A. The Charge. In Leviticus 18 and 20 the Bible defines homosexual conduct as abomination. Since Scripture is the Word of God, it must be so.
In this matter, the Reverend Fred Phelps, leader of the Westboro Baptist Church, minces no words, for he says simply: “God Hate Fags.”
B. Historical Background. In contemporary usage the terms abomination and abominable refer in a generic way to something that is detestable or loathsome. Because of the Hebrew Bible usage, however - Leviticus 18:22, "Thou shalt not lie with mankind as with womankind: it is abomination" (cf. Leviticus 20:13; Deuteronomy 22:5 and 23:19; and I Kings 14:24) - the words retain a special association as part of the religious condemnation of male homosexual behavior. In Elizabethan English they were normally written "abhomination," "abhominable" as if they derived from Latin ab- and homo - hence "departing from the human; inhuman." In fact, the core of the Latin word is the religious term omen.

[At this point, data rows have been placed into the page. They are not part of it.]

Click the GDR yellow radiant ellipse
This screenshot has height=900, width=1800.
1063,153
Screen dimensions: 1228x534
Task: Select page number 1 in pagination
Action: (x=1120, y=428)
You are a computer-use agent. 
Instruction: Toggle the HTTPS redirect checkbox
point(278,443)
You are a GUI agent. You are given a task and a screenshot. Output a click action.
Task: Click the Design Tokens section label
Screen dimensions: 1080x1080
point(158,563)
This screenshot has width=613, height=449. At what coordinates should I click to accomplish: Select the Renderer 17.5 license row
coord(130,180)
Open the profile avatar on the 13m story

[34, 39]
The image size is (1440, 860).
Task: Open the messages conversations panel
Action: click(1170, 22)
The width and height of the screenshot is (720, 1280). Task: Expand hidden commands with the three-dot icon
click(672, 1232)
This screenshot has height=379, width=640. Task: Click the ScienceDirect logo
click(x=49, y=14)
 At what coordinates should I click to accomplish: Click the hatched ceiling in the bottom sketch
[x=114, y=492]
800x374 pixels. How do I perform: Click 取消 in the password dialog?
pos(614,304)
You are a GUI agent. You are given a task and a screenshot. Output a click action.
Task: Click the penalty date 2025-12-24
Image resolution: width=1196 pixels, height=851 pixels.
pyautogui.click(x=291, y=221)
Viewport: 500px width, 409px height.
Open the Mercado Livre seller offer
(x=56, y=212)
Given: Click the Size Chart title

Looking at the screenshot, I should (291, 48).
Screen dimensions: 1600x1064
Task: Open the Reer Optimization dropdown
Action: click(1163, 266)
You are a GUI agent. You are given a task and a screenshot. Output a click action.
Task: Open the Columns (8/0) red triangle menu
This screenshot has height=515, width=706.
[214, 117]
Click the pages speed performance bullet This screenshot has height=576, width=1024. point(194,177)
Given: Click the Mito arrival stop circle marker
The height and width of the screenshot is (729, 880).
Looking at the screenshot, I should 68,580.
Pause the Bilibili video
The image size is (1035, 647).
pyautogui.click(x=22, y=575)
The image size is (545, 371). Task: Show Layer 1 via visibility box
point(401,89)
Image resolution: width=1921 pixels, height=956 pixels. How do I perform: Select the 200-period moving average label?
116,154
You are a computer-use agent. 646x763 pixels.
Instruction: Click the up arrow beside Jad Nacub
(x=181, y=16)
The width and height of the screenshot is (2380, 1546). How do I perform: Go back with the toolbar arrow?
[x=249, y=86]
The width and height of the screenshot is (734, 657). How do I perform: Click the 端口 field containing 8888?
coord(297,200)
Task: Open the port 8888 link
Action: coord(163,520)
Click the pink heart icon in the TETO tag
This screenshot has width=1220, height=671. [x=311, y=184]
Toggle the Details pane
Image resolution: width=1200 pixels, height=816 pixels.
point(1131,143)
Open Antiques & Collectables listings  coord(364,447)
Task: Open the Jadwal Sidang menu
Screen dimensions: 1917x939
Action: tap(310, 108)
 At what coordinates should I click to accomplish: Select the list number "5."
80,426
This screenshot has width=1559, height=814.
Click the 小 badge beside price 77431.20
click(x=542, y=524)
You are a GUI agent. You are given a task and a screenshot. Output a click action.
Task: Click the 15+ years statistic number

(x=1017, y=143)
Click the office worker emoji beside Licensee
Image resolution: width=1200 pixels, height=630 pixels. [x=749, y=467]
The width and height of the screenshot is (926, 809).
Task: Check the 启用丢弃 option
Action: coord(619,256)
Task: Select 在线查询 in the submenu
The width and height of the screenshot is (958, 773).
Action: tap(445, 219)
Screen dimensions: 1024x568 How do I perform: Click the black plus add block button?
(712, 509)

In any event the notion of abominatio(n) stems from its appearance in Jerome's Vulgate translation of the Bible, where it corresponds to Greek bdelygma and Hebrew tó'ebáh. The latter term denotes behavior that violates the covenant between God and Israel, and is applied to Canaanite trade practices, idolatry, and polytheism, among other offenses.
The aversion of the religious leaders of the Jewish community after the return from the Babylonian captivity to the "abominable customs" of their heathen neighbors, combined with the Zoroastrian prohibition of homosexual behavior, inspired the legal provisions added to the Holiness Code of Leviticus in the fifth century before the Christian era. In due course these became normative for Hellenistic Judaism and then for Pauline Christianity. The designation of homosexual relations as an "abomination" or "abominable crime" in medieval and modern sacral and legal texts echoes the wording of the Hebrew Bible.
The complex web of prohibitions recorded in the Book of Leviticus has defied full explanation from the standpoint of comparative religion. Recently influential among social scientists (though not among Biblical scholars) has been the interpretation of the anthropologist Mary Douglas (Purity and Danger, London, 1967), who views the category of abominations as part of a concern with the boundaries of classification. Strict adherence to these boundaries attests one's purity in relation to divinity.
C. Response. Abomination is a religious category that has no proper place in determining the values of a secular society.
BIBLIOGRAPHY. James Milgrom, Leviticus 17-22, New Haven: Yale University Press, 2000.